夢の末
「遂に、遂に完成したぞ!」
一人の青年が、歓喜に満ちた声を響かせる。
彼の名前は青木 健。
最先端のテクノロジーに精通しており、まだ20歳であるにも拘らず、学会の権威から一目置かれている。
そして彼は、その明晰な頭脳を最大限に活かし、漸く一つの装置を作り上げた。
それこそが、「クロノス」である。
外見は巨大な金属製の箱といったところだが、人類初の画期的な性能を有している。
過去、未来のあらゆる場所へ一瞬にして移動する事も、世界の時間を完全に止める事も、これさえあれば可能となる。
「それじゃあ、早速テストを始めるぞ…」
興奮冷めやらぬ様子でクロノスの内部に入り、複雑な構造の機械に手を触れる。
そして健がスイッチを押した次の瞬間、クロノスが眩い光に包まれた。
彼が扉を開け、外の世界に飛び出すと…
ギャォォォン!!
耳を裂く咆哮を轟かせる、獰猛な恐竜の姿が遠方に。
「やった… 夢が叶ったんだ… 本当に、本当に良かった…」
健は頬を濡らしながら、感慨に浸っている。
「よし、他のも試さないとだな。
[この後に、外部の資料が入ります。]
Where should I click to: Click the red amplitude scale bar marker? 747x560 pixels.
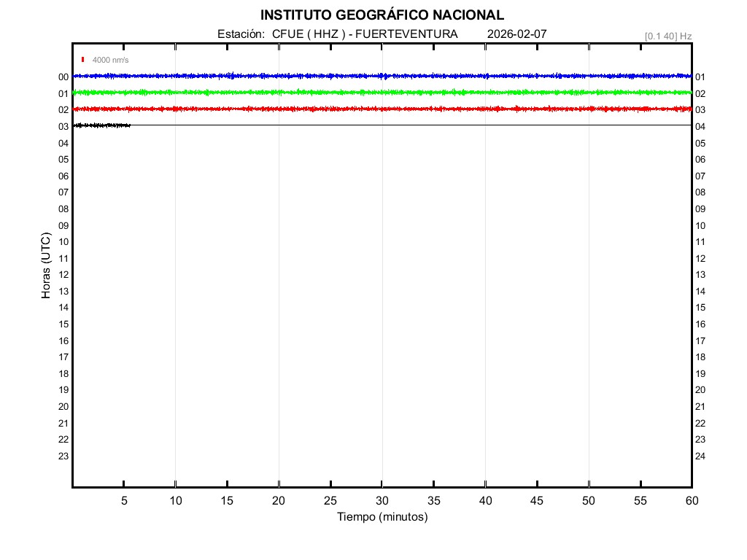tap(83, 60)
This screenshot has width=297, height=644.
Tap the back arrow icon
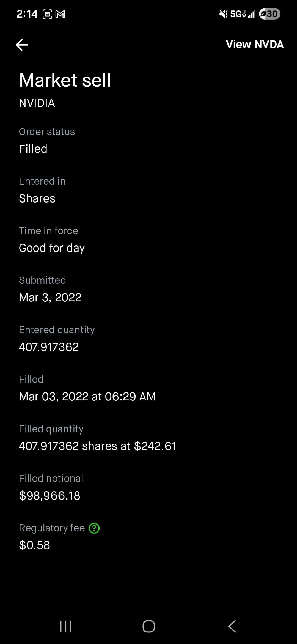coord(22,45)
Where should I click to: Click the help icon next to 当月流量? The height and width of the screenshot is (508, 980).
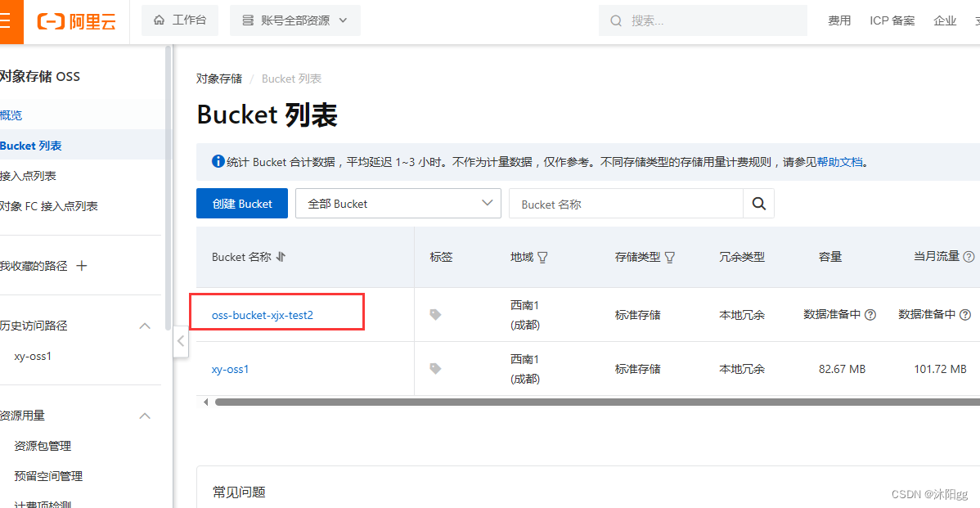[x=969, y=256]
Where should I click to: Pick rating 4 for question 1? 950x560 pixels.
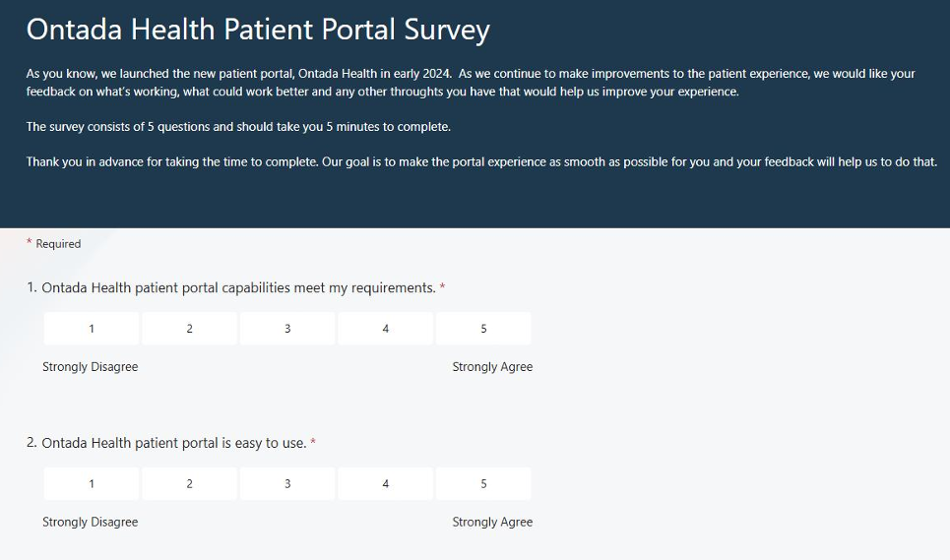click(385, 329)
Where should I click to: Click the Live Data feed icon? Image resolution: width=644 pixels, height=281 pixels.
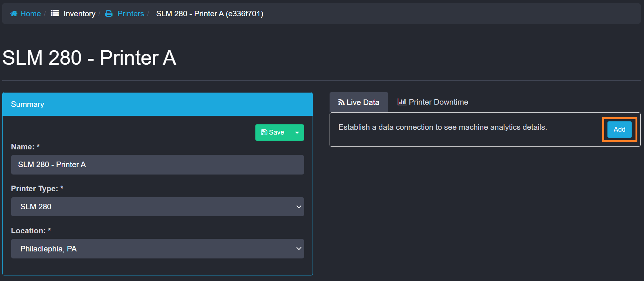click(341, 102)

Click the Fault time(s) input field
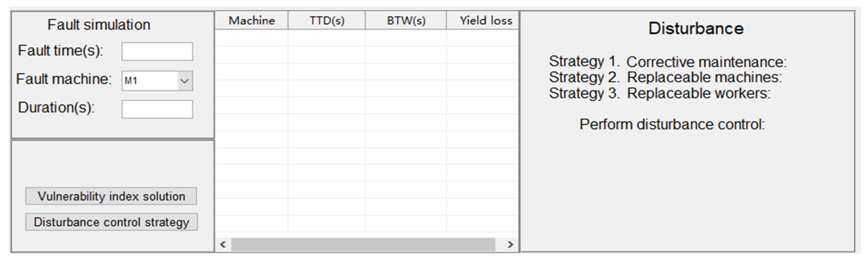tap(157, 52)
」
再びクロノスを起動させて、現代に戻った。
その後、先程の時間転移で装置が欠損していないか等、念入りに確かめた。
一通り点検が終わると、彼は再び目を輝かせてクロノスに入った。
「さあ、いくぞ!」
スイッチが押された次の瞬間、世界は静寂に包まれた。
太陽は昇る事も沈む事も知らず、ただ一点に留まっている。
鳥の群れは羽を微塵とも動かさずに、青く澄んだ空に佇んでいる。
そして健の瞳は輝きを放ったまま、自らの集大成を満足そうに見つめている。
それ以降、時計の針が音を立てる瞬間は、永遠に訪れなかったという。